Tonle Sap, il lago che scompare
Di Emanuele Bompan
Il lago Tonle Sap, il più grande lago di acqua dolce del sud-est asiatico, sito in Cambogia occidentale, è uno dei punti critici del sud est asiatico. Il suo nome significa “Grande fiume dalle acque fresche”, proprio per significare la sua caratteristica unica: l’inversione stagionale. Infatti, nella stagione secca, defluisce nel Mekong attraverso un’arteria fluviale che scorre veloce, ma quando le piogge arrivano da maggio a ottobre il Mekong è così potente che l’acqua scorre all’indietro, riempiendo il lago. Durante questo periodo cresce fino a quattro volte rispetto al suo minimo idrologico, raggiungendo i 14.500 chilometri quadrati (5.600 miglia quadrate), un’area più grande del Libano.
Ma ultimamente i flussi inversi sono sempre più ridotti.

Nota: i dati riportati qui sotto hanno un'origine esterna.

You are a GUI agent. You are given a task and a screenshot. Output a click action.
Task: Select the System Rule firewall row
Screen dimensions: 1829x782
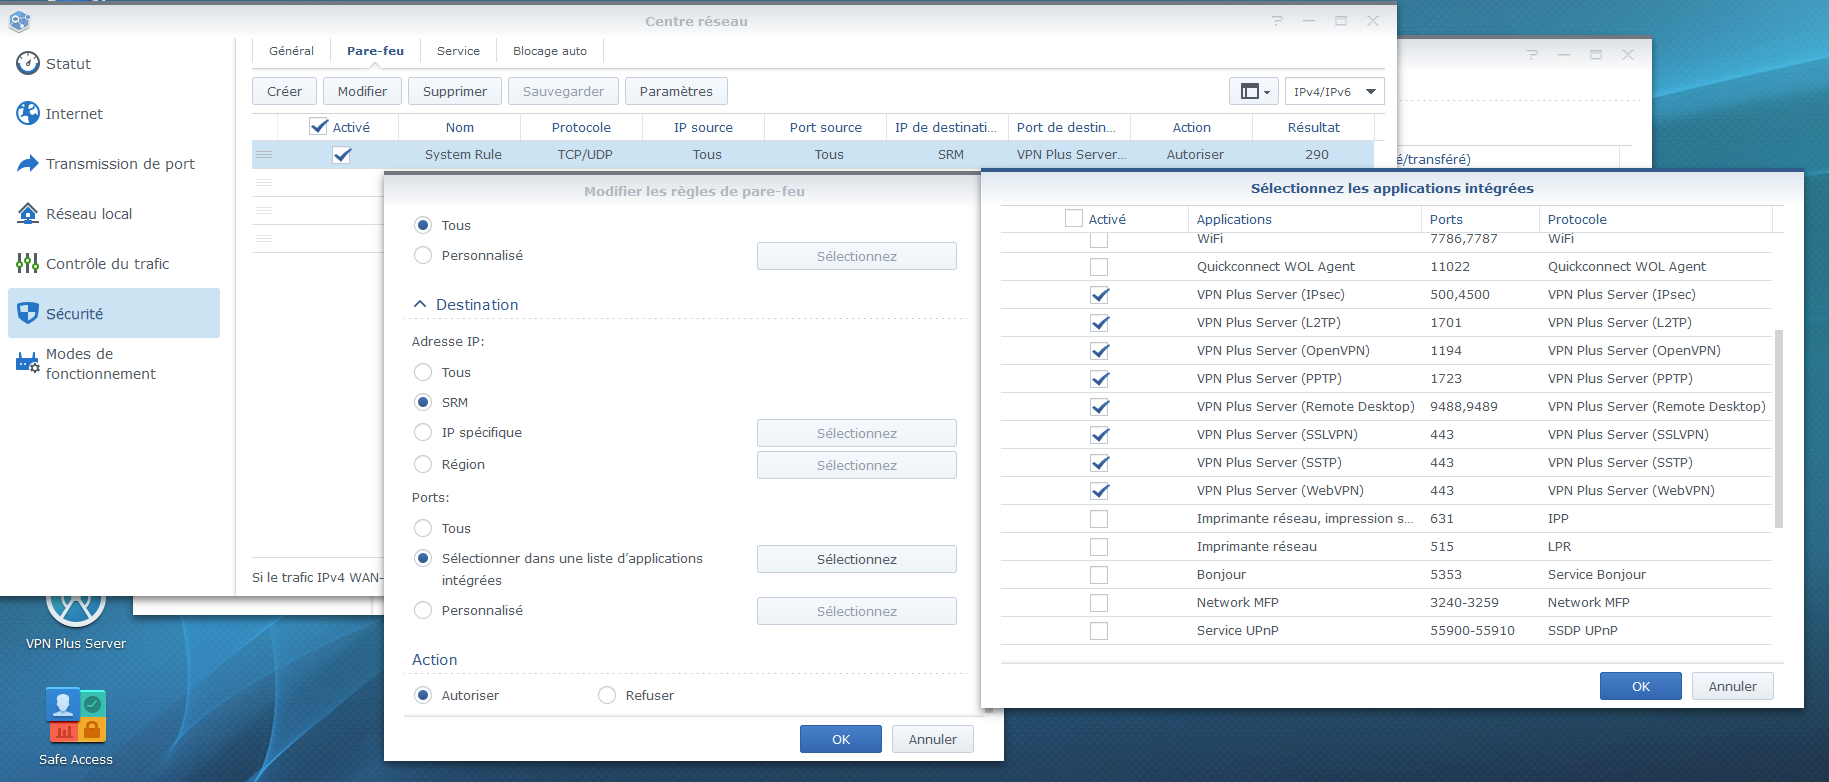463,155
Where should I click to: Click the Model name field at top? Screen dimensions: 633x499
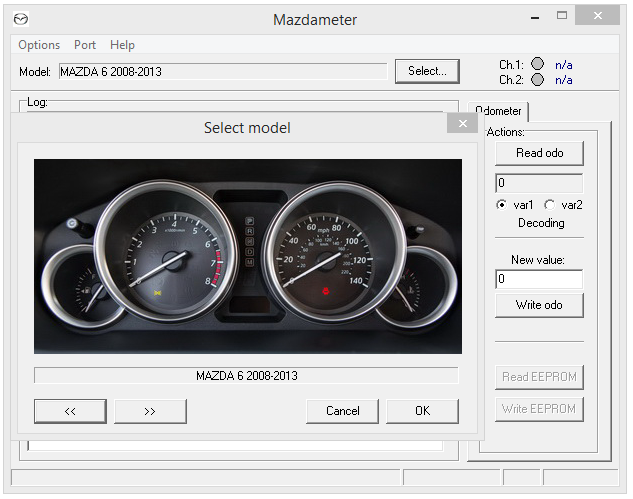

Fino a quasi ad azzerarsi. Nel 2020 l’acqua in entrata nel lago è diminuita di oltre un quarto, rispetto ai livelli medi osservati intorno alla fine del secolo. L’effetto di flusso inverso ha raggiunto il livello più basso dal 1997, portando l’area a “condizioni estremamente secche”, sostiene la Mekong River Commission, l’ente internazionale che monitora l’andamento delle acque del grande fiume asiatico. Il Tonle Sap sta diventando il lago che scompare.
A rendere particolarmente critica la situazione, ancora una volta, sono le condizioni meteorologiche legate al cambiamento climatico, come la grave siccità dello scorso anno e l’aumento delle temperature. In passato WGO aveva denunciato l’impatto delle numerose dighe costruite o in costruzione lungo il Mekong come fattore di rallentamento del flusso, insieme a dighe di irrigazione più piccole costruite sui fiumi affluenti. Recentemente uno dei nostri soci, Thomas Cristofoletti, ha realizzato uno splendido lavoro per il South China Morning Post.
The last breath of the Tonle Sap from Ruom Collective on Vimeo.
Un campanello d’allarme
L’allarme è grave. Il cambiamento del livello dell’acqua sta avendo un effetto importante sulle zone umide circostanti, accelerando un declino delle specie in via di estinzione che vivono intorno al lago. Secondo un recente studio della Wildlife Conservation Society, quasi un terzo degli habitat naturali del Tonle Sap è scomparso nel periodo 2003-2018-, mentre ora metà della pianura alluvionale del lago è coltivata a riso.
Ma l’impatto è anche umano. La scarsità degli stock ittici ha spinto la maggior parte delle 2.600 famiglie di pescatori che vivono a Koh Chivang – una comunità di cinque villaggi galleggianti sul lago – a diventare agricoltori per compensare le perdite subite. Ora coltivano terreni che un tempo venivano usati per l’allevamento ittico. E molti stanno abbattendo le foreste circostanti per darsi all’agricoltura. Inoltre molti pescatori, data la riduzione dello specchio d’acqua, stanno penetrando vari santuari dell’avifauna, alla ricerca di nuovi luoghi dove gettare le reti.
Sono a rischio poi le comunità di villaggi galleggianti che si sono adattati al flusso del lago per generazioni: che sia per trasporto, pesca o per vendere cibo e guadagnarsi da vivere, l’utilizzo delle canoe intorno al villaggio rimane il mezzo principale . Si tratta di comunità con scuole, parrucchieri, caffetterie e persino ambulatori dentistici che si muovono sul Tonle Sap, con flotte di canoe e piccoli motoscafi trovando i luoghi migliori dove sostare.
Ma la siccità e la scomparsa dei pesci stanno ora minacciando questo stile di vita tradizionale, – come a Koh Chivan – spingendo tutti i giovani verso la capitale Phnom Peng o altre città in cerca di lavoro.